According to the Free Dictionary, the definition of a psychologist is as follows: “A person trained and educated to perform psychological research, testing, and therapy.”
Without further ado, let’s get right to the first contribution about psychologists on the Urban Dictionary, one that’s highly rated by the voters: A certified and trained prostitute of the mind, who naturally charges for his/her services by the hour.
More respectful, fortunately, is the second definition of a psychologist: A person licensed by the state with a doctoral degree. Psychologists assess and treat people’s mental health.
Number three has three components: 1. Friend-for-pay. 2. A pathological liar. 3. A better and happier person than the patient.
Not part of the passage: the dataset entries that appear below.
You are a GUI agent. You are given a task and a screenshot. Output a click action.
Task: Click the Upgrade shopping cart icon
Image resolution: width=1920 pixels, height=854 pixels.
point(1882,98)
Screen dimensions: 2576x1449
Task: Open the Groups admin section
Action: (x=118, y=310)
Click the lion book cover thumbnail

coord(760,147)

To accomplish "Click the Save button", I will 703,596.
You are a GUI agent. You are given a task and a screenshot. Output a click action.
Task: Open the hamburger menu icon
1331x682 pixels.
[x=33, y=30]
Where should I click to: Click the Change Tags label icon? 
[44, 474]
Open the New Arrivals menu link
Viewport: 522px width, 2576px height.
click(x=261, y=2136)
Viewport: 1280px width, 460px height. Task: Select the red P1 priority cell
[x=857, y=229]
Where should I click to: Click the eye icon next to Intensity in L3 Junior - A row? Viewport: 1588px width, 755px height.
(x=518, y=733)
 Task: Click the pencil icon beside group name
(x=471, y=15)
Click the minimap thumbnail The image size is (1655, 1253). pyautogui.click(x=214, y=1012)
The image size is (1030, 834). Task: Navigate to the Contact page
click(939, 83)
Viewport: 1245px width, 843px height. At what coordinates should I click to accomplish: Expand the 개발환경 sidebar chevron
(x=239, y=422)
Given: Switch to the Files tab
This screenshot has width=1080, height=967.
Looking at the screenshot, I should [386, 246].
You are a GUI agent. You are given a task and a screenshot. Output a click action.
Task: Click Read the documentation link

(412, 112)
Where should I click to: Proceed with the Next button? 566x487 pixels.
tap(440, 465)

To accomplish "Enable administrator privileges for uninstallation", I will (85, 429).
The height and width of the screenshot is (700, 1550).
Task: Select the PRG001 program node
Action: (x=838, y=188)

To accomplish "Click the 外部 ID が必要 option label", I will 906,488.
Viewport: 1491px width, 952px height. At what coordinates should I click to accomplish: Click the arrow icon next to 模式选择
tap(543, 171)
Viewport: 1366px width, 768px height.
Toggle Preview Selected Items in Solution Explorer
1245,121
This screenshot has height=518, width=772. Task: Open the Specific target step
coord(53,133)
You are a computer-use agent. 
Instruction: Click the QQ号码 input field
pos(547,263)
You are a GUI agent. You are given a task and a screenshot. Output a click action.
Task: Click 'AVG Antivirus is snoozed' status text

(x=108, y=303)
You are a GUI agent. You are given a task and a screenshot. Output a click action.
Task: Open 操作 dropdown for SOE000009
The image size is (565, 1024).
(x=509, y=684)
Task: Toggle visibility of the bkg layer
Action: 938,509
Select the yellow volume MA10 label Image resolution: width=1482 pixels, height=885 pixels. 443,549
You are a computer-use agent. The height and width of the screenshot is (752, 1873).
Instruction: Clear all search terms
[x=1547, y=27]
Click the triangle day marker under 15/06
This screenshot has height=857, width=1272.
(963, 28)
Four: Ordinary people who went to college for about 10 years after high school just to be able to listen to lunatics bitch all day long. They also have a shitload of student loans. A good movie that illustrates a Doctor’s struggles in this profession is called “What about Bob?”.
Finally, number five: Someone who studies bullshit and then tells you all your problems are due to a deprived childhood.
The actual practice of psychology, though, has a ton more entries. How about the following? Which of these hit it right on the nose? Psychology is (A) generally defined as the science of behavior and mental processes and the application of the resulting findings to the solution of problems, (B) The section of Borders bookstore where all the porn is hidden, believe it or not, (C) a degree you can get on Wikipedia, or (D) nearly always taken by those keen to go out and get drunk rather than get a proper degree?
I’m going to go with (A)—but I’m not a psychologist, so what do I know?
No matter. There are more choices. Maybe psychology is really (A) the best way to find out that you are not special, (B) Total bogus crap. Nonsense, or (C) The women’s “science.”
I think if I were a psychologist, I might want to hang it up right about now.